Directions for this task » If a line in the records below holds the word "computer", copy it.

* * *

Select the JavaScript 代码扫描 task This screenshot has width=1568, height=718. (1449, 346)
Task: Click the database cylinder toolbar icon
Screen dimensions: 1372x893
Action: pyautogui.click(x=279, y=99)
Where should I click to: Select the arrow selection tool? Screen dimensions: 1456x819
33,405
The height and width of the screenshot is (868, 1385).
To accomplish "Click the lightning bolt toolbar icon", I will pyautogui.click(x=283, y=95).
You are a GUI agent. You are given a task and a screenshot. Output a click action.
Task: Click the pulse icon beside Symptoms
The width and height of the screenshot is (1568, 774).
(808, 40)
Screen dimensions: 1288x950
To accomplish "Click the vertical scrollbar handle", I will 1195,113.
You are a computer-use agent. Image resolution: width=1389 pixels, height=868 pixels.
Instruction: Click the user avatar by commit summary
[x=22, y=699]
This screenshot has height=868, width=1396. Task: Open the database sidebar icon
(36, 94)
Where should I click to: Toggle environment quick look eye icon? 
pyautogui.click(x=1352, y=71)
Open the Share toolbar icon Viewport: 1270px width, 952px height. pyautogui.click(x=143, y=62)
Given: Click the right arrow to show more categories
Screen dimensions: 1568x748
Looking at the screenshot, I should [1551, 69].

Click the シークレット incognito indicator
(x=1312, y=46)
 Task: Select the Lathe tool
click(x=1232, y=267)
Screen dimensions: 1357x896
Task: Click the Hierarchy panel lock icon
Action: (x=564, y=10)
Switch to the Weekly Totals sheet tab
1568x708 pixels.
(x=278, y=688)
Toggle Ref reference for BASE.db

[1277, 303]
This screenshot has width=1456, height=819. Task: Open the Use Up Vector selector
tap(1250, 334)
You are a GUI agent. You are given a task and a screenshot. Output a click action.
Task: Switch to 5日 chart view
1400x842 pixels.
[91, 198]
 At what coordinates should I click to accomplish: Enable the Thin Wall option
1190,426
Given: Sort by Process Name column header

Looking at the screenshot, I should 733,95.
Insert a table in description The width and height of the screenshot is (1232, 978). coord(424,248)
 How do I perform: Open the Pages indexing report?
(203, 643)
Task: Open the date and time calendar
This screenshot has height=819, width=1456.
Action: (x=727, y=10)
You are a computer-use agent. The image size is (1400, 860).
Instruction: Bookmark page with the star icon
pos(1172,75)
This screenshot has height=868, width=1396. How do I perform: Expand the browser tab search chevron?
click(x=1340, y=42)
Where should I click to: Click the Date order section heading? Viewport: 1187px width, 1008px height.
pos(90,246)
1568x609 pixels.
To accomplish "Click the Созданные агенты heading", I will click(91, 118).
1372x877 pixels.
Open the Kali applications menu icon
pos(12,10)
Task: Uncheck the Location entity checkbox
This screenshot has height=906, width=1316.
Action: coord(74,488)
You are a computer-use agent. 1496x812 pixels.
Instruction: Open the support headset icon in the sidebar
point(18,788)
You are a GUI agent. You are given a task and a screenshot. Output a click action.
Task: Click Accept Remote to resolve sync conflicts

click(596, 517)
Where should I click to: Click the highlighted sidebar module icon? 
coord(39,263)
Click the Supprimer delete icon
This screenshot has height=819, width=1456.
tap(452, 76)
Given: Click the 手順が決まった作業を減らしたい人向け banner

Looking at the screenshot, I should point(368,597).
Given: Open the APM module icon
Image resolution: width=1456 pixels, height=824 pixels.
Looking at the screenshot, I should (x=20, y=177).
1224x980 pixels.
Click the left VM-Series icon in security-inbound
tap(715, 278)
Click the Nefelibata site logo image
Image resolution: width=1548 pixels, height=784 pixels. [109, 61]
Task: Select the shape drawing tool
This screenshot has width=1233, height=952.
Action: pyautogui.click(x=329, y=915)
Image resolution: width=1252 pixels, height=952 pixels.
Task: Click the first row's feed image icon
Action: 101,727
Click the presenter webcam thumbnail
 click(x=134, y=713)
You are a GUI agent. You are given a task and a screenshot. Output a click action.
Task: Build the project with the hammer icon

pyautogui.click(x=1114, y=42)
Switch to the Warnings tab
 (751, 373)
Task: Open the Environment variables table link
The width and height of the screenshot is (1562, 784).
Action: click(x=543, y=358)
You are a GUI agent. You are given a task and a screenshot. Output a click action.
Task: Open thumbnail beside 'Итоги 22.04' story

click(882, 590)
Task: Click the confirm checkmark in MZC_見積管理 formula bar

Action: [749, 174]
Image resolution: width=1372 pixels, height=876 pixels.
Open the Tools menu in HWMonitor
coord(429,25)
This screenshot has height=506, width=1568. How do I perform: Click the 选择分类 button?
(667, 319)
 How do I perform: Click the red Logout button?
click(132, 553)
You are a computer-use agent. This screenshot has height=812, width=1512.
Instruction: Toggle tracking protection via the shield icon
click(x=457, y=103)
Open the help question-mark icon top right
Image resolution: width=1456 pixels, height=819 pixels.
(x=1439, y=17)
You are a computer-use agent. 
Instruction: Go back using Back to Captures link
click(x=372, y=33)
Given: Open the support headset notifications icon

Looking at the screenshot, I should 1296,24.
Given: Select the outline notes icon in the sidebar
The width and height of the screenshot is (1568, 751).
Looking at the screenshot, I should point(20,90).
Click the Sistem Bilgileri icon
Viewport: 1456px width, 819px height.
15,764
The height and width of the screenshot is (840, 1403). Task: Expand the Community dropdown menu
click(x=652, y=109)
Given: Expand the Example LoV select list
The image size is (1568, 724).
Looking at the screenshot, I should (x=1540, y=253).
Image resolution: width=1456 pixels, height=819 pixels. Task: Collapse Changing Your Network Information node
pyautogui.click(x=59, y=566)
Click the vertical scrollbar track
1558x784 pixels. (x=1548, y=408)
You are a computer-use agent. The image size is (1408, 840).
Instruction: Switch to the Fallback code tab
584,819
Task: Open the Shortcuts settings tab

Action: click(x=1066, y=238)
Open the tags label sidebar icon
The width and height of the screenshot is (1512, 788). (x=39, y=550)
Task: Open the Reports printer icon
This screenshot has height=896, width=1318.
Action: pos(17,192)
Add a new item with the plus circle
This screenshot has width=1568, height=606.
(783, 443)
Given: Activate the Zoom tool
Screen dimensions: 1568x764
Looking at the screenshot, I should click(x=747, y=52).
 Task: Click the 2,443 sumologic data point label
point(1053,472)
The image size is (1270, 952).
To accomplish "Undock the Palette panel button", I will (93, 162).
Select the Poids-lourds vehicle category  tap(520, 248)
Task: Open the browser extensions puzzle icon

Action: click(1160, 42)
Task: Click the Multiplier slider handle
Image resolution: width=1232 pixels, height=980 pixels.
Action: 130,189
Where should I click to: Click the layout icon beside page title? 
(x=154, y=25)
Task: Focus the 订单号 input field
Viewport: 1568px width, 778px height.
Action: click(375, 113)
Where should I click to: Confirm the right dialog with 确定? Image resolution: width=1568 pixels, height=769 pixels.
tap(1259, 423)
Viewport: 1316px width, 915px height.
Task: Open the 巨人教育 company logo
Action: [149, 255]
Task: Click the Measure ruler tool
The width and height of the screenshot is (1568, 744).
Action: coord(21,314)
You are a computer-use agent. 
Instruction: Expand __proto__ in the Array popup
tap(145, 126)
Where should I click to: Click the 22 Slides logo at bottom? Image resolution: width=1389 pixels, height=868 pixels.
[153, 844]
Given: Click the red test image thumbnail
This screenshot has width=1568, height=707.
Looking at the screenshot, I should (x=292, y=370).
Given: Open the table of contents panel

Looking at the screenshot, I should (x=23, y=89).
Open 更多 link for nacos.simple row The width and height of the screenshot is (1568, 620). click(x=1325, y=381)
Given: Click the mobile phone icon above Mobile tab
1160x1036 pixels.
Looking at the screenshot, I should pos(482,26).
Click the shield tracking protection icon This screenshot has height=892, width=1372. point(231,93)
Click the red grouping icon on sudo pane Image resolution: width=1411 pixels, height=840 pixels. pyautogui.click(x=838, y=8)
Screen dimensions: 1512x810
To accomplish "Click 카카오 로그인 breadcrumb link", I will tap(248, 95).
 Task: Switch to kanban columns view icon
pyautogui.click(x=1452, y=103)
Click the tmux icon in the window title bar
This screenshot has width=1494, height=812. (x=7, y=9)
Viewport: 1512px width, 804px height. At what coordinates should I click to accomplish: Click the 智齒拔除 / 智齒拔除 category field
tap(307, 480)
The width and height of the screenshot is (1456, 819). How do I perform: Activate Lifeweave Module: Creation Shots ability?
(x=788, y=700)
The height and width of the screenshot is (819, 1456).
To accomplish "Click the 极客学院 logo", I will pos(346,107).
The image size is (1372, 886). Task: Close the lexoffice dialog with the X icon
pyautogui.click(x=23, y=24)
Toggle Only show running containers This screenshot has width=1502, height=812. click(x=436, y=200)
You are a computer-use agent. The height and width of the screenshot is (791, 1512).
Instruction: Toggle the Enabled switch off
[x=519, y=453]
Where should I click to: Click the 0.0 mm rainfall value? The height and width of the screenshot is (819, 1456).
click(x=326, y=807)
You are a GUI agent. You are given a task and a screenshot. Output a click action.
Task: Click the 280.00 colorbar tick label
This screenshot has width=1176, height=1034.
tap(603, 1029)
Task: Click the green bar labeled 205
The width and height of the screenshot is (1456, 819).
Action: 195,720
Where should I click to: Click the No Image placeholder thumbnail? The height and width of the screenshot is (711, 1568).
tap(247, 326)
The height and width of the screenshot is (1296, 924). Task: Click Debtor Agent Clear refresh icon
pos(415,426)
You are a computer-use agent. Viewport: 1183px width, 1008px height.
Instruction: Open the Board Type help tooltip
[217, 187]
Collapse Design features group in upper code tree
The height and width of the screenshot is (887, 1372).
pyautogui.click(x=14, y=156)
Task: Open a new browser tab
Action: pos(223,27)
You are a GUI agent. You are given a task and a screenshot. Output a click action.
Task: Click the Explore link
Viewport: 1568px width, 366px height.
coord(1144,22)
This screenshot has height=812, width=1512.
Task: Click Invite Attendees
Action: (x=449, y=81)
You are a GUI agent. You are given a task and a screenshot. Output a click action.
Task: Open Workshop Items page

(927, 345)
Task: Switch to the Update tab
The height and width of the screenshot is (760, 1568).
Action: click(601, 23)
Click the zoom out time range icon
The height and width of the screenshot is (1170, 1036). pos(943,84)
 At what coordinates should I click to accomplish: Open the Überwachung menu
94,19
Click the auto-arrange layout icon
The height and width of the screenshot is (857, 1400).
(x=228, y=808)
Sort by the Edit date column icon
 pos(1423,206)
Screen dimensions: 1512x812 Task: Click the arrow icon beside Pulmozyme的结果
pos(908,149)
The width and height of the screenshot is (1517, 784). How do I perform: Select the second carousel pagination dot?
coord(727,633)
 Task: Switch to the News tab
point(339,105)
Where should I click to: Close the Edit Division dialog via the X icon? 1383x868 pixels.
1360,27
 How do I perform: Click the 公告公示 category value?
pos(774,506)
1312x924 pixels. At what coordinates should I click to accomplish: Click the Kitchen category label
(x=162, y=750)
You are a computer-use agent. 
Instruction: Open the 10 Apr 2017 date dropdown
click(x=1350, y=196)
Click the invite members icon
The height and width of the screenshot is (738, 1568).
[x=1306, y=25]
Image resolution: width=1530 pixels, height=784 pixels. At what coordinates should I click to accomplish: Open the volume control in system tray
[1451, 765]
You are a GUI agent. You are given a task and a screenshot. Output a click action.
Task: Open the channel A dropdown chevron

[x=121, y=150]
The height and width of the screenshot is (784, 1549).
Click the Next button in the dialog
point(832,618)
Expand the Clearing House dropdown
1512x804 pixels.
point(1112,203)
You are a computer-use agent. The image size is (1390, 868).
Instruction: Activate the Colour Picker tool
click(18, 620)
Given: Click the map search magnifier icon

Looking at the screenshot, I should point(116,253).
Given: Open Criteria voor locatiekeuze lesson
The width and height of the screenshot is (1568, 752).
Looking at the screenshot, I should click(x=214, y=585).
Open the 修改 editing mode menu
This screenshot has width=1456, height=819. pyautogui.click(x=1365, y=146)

* * *

Written solution »
You are a computer-use agent. Image resolution: width=1389 pixels, height=868 pixels.
You are a computer-use agent. The image size is (1400, 860).
You are a computer-use agent. 1496x812 pixels.
You are a computer-use agent. This screenshot has height=812, width=1512.
You are a computer-use agent. 
You are a computer-use agent. The image size is (1408, 840).
You are a computer-use agent. 
You are a computer-use agent. The height and width of the screenshot is (791, 1512).
You are a computer-use agent. Viewport: 1183px width, 1008px height.
You are a computer-use agent. 
You are a computer-use agent. The image size is (1390, 868).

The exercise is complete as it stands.